Last week, the Kinder Institute for Urban Research at Rice University published a story declaring that “Most Cyclists Are Working-Class Immigrants, Not Hipsters.”
If you spend any time in the streets and/or pay attention to cycling issues, this is something you probably already knew. At least, intuitively. It’s been a little harder to substantiate that claim using data, as the article explains, thanks to the way the Census lumps bicycle commuting to work in with motorcycling and taking taxis. The fact that the poor may also combine multiple modes to get from A to B (and C and D, depending on how many jobs or obligations they have) complicates the data. So does the fact that lower-income residents of color, particularly immigrants, are the people least likely to answer Census or other surveys or have habits that fit well into standardized categories.
The fact that the urban hipster persists as the face of cycling despite being the minority, author Andrew Keatts suggests, means that we aren’t dedicating enough time or resources to understanding and responding to the unique needs of the “invisible” majority — the cyclists that have the fewest resources or options at their disposal.
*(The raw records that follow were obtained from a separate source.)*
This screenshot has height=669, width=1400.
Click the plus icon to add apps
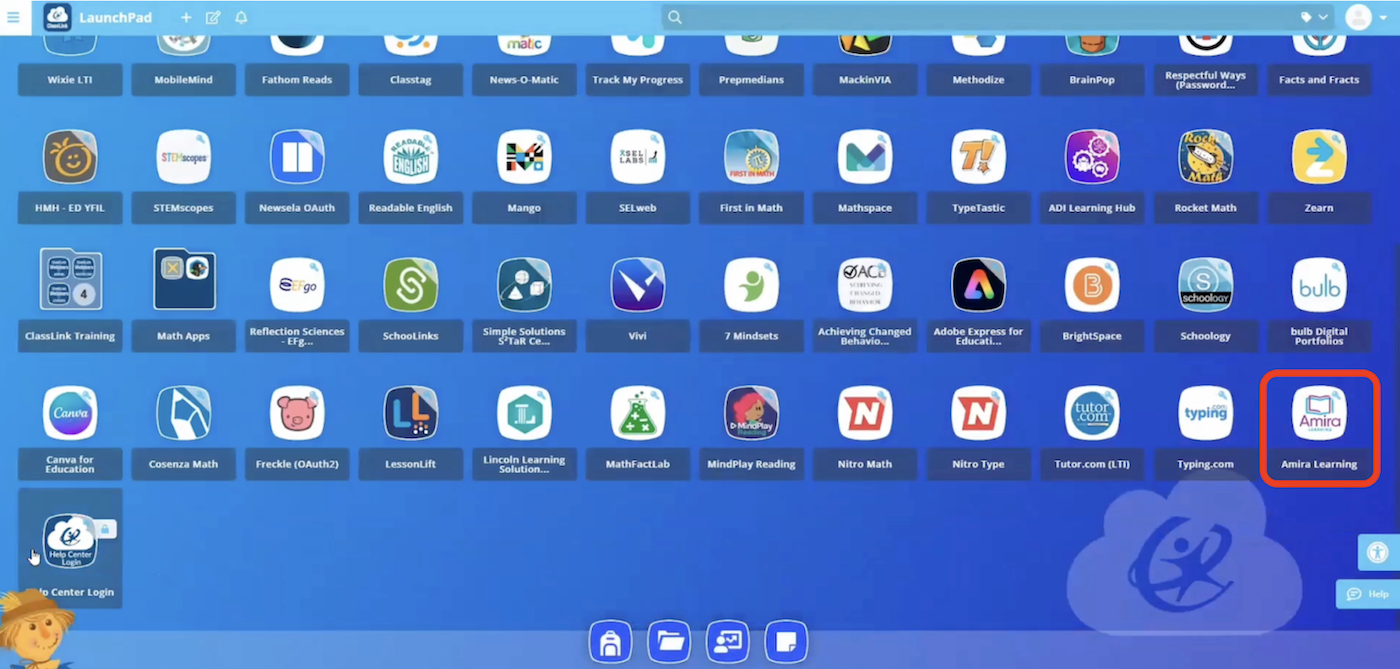point(186,18)
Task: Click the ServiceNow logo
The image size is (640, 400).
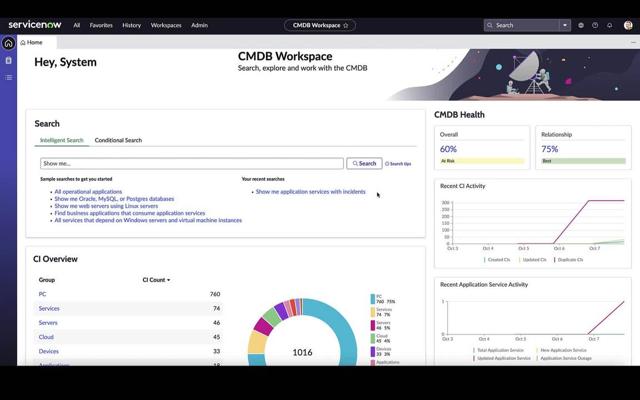Action: (35, 25)
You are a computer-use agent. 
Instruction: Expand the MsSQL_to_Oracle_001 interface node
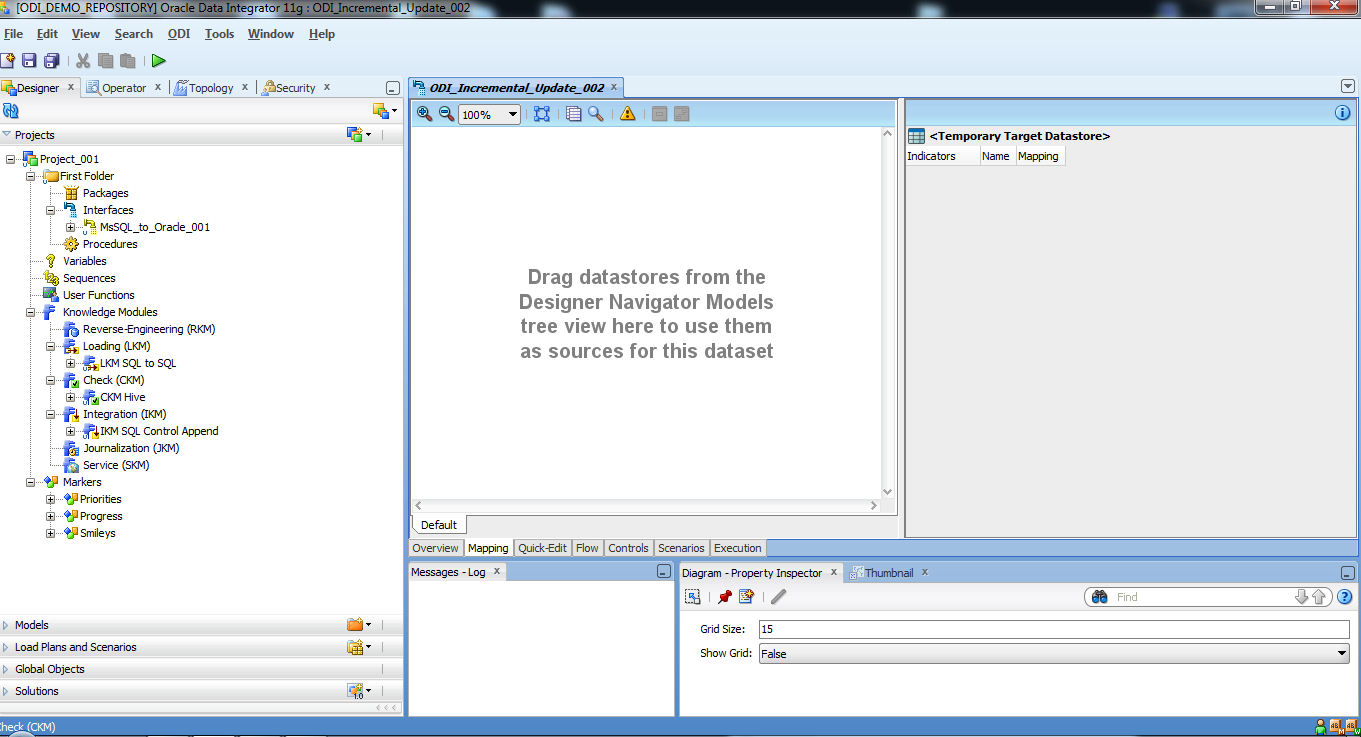coord(70,227)
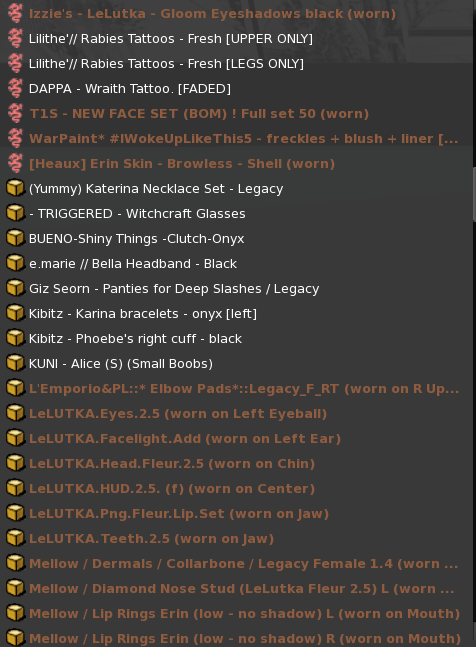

And then an interesting thing happens. Keatts reaches out to Adonia Lugo, former Equity Initiative Manager at the League of American Bicyclists, Sam Ollinger, who heads up Bike San Diego, the L.A.-based group Multicultural Communities for Mobility (MCM), and Watts-based John Jones III of the East Side Riders Bike Club to ask about specific challenges that keep poorer cyclists from being seen, heard, or able to ride safely. He hears about gangs, fears of gentrification, lack of access to reliable transit at off-peak hours, lack of access to reliable bikes and safety equipment (e.g. lights), and the lack of time to participate in city planning processes, among other things.
But instead of broadening the analysis to think about transportation in a more holistic context that accommodates these issues, he seems to try to fit their needs back into a bike-specific box.
He ends the article by paraphrasing his conversation with Geoff Carleton of Traffic Engineers, Inc. (tasked with putting together Houston’s bike plan), who he says argues that “there’s a formula out there…for increasing bike safety and multi-modal access that fits what each neighborhood wants. In some places it’s better infrastructure, but in others, it’s finding a balance between safety, education and enforcement.”